▸ What the exercise asks:
Put each line of the entries below into a JSON list of strings, one string per line, leaving out any blank lines.

▸ Recorded data:
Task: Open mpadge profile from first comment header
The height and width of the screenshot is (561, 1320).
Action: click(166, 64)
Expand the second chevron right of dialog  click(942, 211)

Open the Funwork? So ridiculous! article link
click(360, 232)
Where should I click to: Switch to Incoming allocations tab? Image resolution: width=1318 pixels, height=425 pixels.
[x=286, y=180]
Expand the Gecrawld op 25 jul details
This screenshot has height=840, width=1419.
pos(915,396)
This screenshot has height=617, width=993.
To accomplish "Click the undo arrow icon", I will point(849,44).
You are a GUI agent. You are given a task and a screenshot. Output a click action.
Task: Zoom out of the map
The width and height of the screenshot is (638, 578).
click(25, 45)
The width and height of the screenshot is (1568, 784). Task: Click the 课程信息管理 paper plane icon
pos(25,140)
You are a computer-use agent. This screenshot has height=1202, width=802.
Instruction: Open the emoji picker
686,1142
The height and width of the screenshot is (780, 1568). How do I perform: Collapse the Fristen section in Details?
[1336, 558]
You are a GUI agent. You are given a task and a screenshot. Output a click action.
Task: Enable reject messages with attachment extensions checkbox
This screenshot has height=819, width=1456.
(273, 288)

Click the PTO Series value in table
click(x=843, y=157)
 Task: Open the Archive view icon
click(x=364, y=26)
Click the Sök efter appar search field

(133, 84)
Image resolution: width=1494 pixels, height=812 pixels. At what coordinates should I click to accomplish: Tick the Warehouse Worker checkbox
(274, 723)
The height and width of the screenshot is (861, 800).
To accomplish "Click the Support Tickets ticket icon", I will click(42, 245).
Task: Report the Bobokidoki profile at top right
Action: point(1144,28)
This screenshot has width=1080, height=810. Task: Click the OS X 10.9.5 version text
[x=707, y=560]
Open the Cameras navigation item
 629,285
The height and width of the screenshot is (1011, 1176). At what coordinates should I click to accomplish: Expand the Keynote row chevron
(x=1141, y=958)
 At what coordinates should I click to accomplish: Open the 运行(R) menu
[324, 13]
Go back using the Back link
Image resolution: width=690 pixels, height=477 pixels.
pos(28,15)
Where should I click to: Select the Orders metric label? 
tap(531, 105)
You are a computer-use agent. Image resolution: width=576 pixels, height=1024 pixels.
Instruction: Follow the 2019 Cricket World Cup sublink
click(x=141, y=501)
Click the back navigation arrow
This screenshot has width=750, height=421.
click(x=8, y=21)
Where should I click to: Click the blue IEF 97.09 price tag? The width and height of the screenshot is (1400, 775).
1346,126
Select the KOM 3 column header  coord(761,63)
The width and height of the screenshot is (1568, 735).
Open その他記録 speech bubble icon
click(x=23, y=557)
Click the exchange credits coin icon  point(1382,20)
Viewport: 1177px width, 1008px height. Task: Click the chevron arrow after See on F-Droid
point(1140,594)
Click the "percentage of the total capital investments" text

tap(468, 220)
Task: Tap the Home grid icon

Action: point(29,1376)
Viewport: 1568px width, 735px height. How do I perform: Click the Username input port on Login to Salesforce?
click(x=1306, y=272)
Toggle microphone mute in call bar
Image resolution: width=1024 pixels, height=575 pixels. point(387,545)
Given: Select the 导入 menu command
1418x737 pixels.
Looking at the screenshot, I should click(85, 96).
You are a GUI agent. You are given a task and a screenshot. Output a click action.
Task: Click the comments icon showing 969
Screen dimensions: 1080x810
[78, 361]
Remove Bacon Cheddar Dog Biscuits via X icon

▸ Correct answer:
[
  "Task: Open mpadge profile from first comment header",
  "The height and width of the screenshot is (561, 1320).",
  "Action: click(166, 64)",
  "Expand the second chevron right of dialog  click(942, 211)",
  "Open the Funwork? So ridiculous! article link",
  "click(360, 232)",
  "Where should I click to: Switch to Incoming allocations tab? Image resolution: width=1318 pixels, height=425 pixels.",
  "[x=286, y=180]",
  "Expand the Gecrawld op 25 jul details",
  "This screenshot has height=840, width=1419.",
  "pos(915,396)",
  "This screenshot has height=617, width=993.",
  "To accomplish \"Click the undo arrow icon\", I will point(849,44).",
  "You are a GUI agent. You are given a task and a screenshot. Output a click action.",
  "Task: Zoom out of the map",
  "The width and height of the screenshot is (638, 578).",
  "click(25, 45)",
  "The width and height of the screenshot is (1568, 784). Task: Click the 课程信息管理 paper plane icon",
  "pos(25,140)",
  "You are a computer-use agent. This screenshot has height=1202, width=802.",
  "Instruction: Open the emoji picker",
  "686,1142",
  "The height and width of the screenshot is (780, 1568). How do I perform: Collapse the Fristen section in Details?",
  "[1336, 558]",
  "You are a GUI agent. You are given a task and a screenshot. Output a click action.",
  "Task: Enable reject messages with attachment extensions checkbox",
  "This screenshot has height=819, width=1456.",
  "(273, 288)",
  "Click the PTO Series value in table",
  "click(x=843, y=157)",
  " Task: Open the Archive view icon",
  "click(x=364, y=26)",
  "Click the Sök efter appar search field",
  "(133, 84)",
  "Image resolution: width=1494 pixels, height=812 pixels. At what coordinates should I click to accomplish: Tick the Warehouse Worker checkbox",
  "(274, 723)",
  "The height and width of the screenshot is (861, 800).",
  "To accomplish \"Click the Support Tickets ticket icon\", I will click(42, 245).",
  "Task: Report the Bobokidoki profile at top right",
  "Action: point(1144,28)",
  "This screenshot has width=1080, height=810. Task: Click the OS X 10.9.5 version text",
  "[x=707, y=560]",
  "Open the Cameras navigation item",
  " 629,285",
  "The height and width of the screenshot is (1011, 1176). At what coordinates should I click to accomplish: Expand the Keynote row chevron",
  "(x=1141, y=958)",
  " At what coordinates should I click to accomplish: Open the 运行(R) menu",
  "[324, 13]",
  "Go back using the Back link",
  "Image resolution: width=690 pixels, height=477 pixels.",
  "pos(28,15)",
  "Where should I click to: Select the Orders metric label? ",
  "tap(531, 105)",
  "You are a computer-use agent. Image resolution: width=576 pixels, height=1024 pixels.",
  "Instruction: Follow the 2019 Cricket World Cup sublink",
  "click(x=141, y=501)",
  "Click the back navigation arrow",
  "This screenshot has width=750, height=421.",
  "click(x=8, y=21)",
  "Where should I click to: Click the blue IEF 97.09 price tag? The width and height of the screenshot is (1400, 775).",
  "1346,126",
  "Select the KOM 3 column header  coord(761,63)",
  "The width and height of the screenshot is (1568, 735).",
  "Open その他記録 speech bubble icon",
  "click(x=23, y=557)",
  "Click the exchange credits coin icon  point(1382,20)",
  "Viewport: 1177px width, 1008px height. Task: Click the chevron arrow after See on F-Droid",
  "point(1140,594)",
  "Click the \"percentage of the total capital investments\" text",
  "tap(468, 220)",
  "Task: Tap the Home grid icon",
  "Action: point(29,1376)",
  "Viewport: 1568px width, 735px height. How do I perform: Click the Username input port on Login to Salesforce?",
  "click(x=1306, y=272)",
  "Toggle microphone mute in call bar",
  "Image resolution: width=1024 pixels, height=575 pixels. point(387,545)",
  "Given: Select the 导入 menu command",
  "1418x737 pixels.",
  "Looking at the screenshot, I should click(85, 96).",
  "You are a GUI agent. You are given a task and a screenshot. Output a click action.",
  "Task: Click the comments icon showing 969",
  "Screen dimensions: 1080x810",
  "[78, 361]",
  "Remove Bacon Cheddar Dog Biscuits via X icon"
]